ACTIVIDAD =>
En una a tres oraciones, explica qué circunstancia señala el pasaje sobre Silva para explicar que se agravara su tristeza ingénita.

PASAJE EXTRAÍDO =>
.....

Y hambre era, en efecto; hambre de eternidad. Hambre de eternidad, de vida inacabable, de más vida, que es lo que a tantos los ha llevado a la desesperación y hasta el suicidio.
Porque es cosa curiosa el observar que es a los más enamorados de la vida, a los que la quieren inacabable, a los que se acusa de odiadores de la vida. Por amor a la vida, por desenfrenado amor a ella, puede un hombre retirarse al desierto a vivir vida pasajera de penitencia en vista de la consecución de la gloria eterna, de la verdadera vida perdurable, y por hastío de la vida, por odio a ella, se lanza más de uno a una existencia de placeres. Podrá estar equivocado el anacoreta, y o no existir para nosotros vida alguna después de la muerte corporal, o aun en caso de que exista, no ser el camino que él toma el mejor para conseguirla feliz; pero acusarle de odiador de la vida no es más que una simpleza.
El paganismo, el hoy tan decantado paganismo por los que hacen profesión de anticristianos, vino en sus postrimerías a dar en un hastío y desencanto de la vida, en un tétrico pesimismo. Y si la religión de Cristo prendió, arraigó y se extendió tan pronto, fue porque predicaba el amor a la vida, el verdadero amor a la verdadera vida y la esperanza de la resurrección final. Más agudo y perspicaz era Schopenhauer al combatir el cristianismo por optimista, que aquellos espíritus ligeros que le acusan de haber entenebrecido la vida. La esperanza de resurrección final fue el más poderoso resorte de acción humana, y Cristo el más grande creador de energías.
Ese amor a la vida, mamado por Silva en el apacible remanso de Bogotá, en aquella encantada Colombia, la de los días iguales y la perenne primavera, la de costumbres arraigadas; ese amor debió de padecer sobresaltos, merced al sosiego mismo y a las brisas heladas que desde Europa le llegaban.
Hay una circunstancia, además, que nos explica el que se exacerbara su tristeza ingénita, y es que un año antes de haberse despojado voluntariamente de la vida, en el naufragio de L'Amerique, ocurrido en las costas de Colombia en 1895, se perdieron los más de los escritos de Silva, tanto en verso como en prosa. Se puede, pues, decir que el libro ahora editado es el resto de un naufragio. Y es menester haber pasado años vertiendo al papel lo mejor de la propia alma para comprender lo que haya de afectarle a uno al verse de pronto sin ello.

.....

FRAGMENTOS DE DATOS =>
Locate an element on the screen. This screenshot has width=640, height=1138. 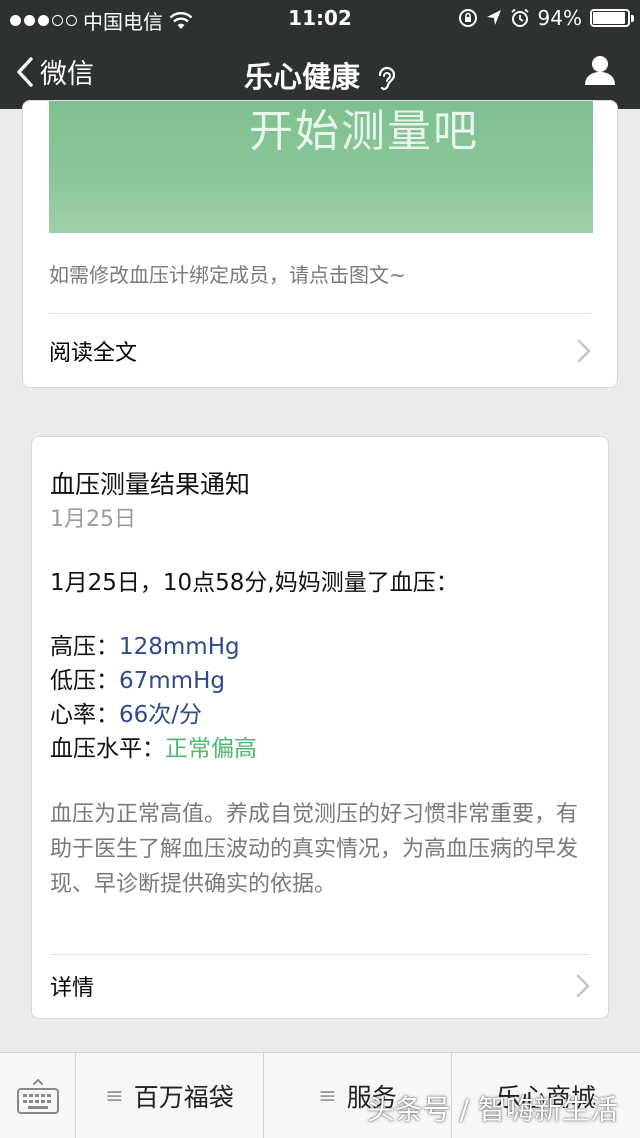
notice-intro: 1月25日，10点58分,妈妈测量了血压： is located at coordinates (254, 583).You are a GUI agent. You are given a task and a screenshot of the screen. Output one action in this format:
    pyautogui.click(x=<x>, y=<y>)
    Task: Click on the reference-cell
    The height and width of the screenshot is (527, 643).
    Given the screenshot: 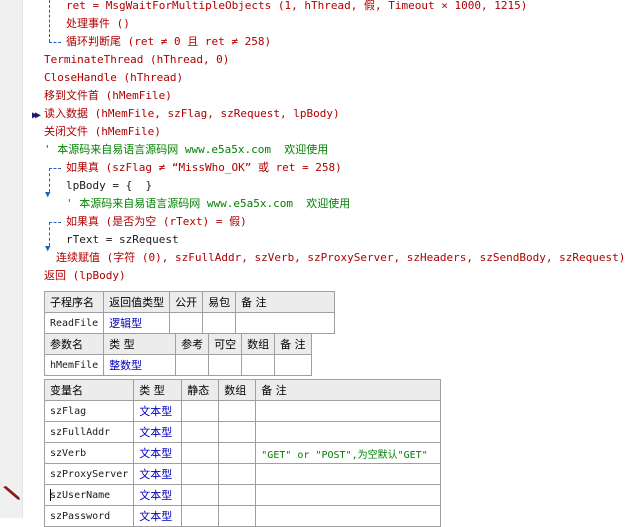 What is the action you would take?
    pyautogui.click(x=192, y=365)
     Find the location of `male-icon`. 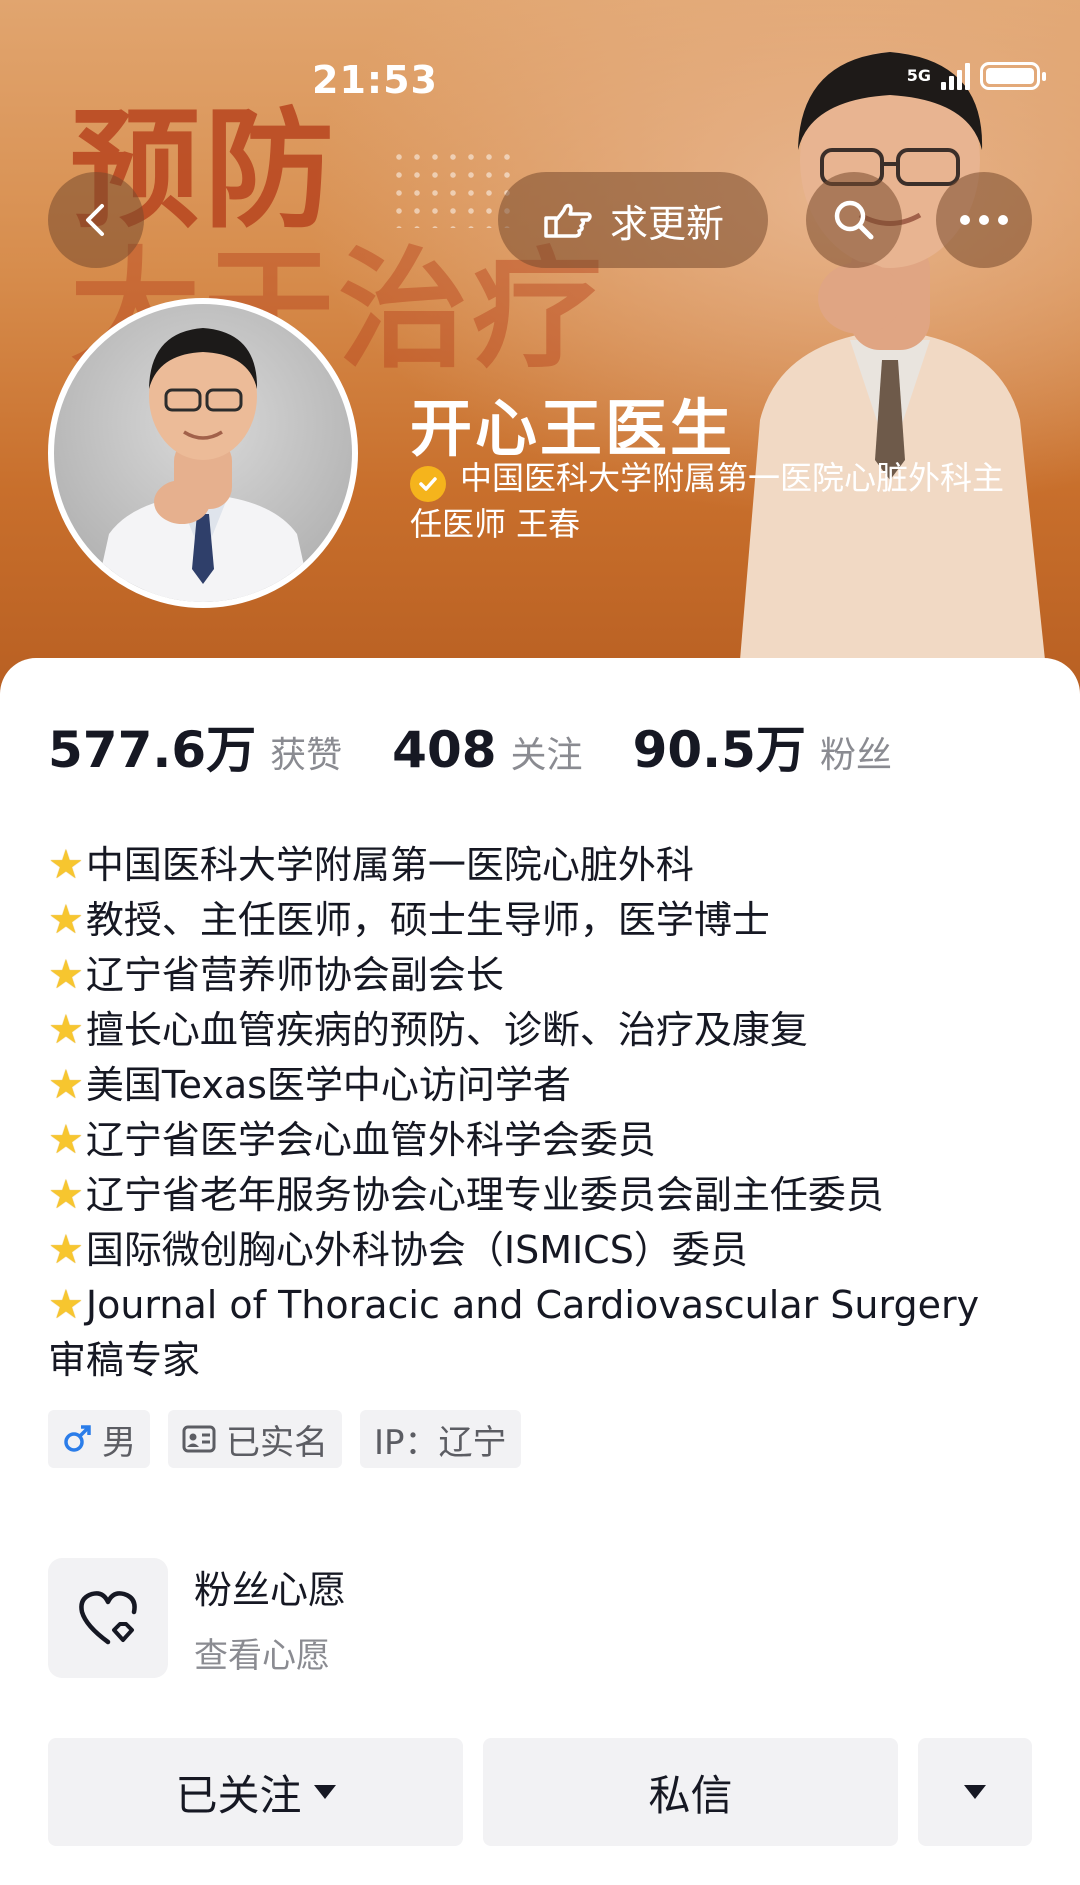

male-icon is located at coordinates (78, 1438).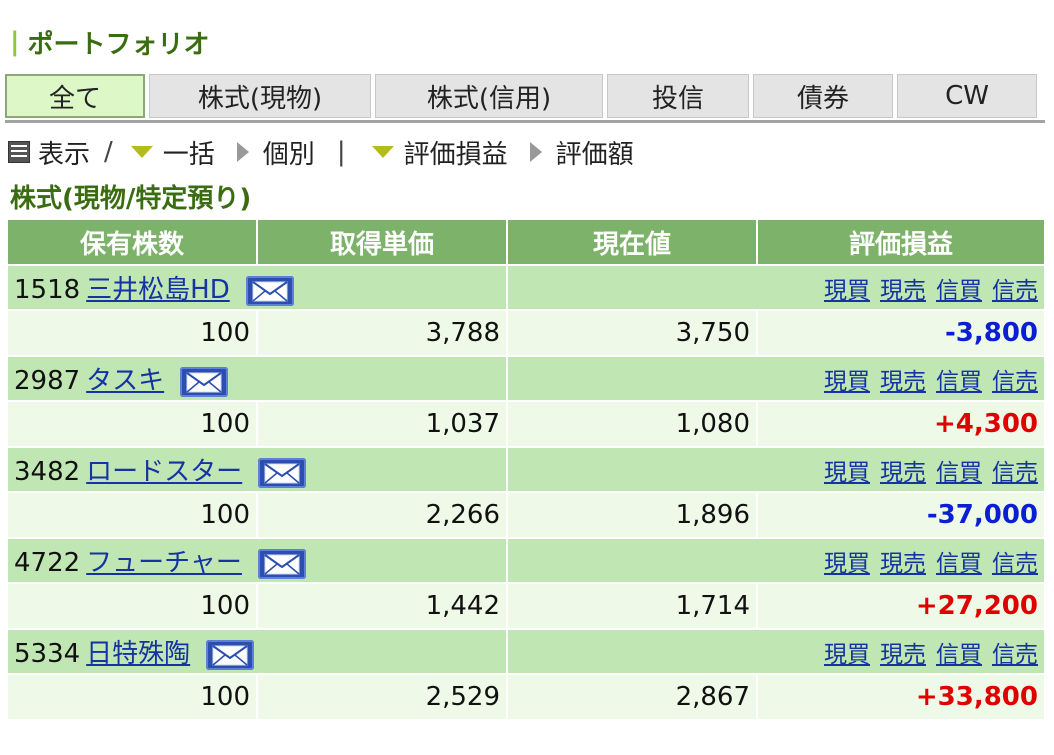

.....

RESPUESTA =>
Un año antes de que Silva se quitara la vida, en el naufragio de L'Amerique, ocurrido en las costas de Colombia en 1895, se perdió la mayor parte de sus escritos, tanto en verso como en prosa. Según el pasaje, solo quien ha pasado años volcando en el papel lo mejor de su alma puede comprender cuánto afecta verse de pronto sin ello.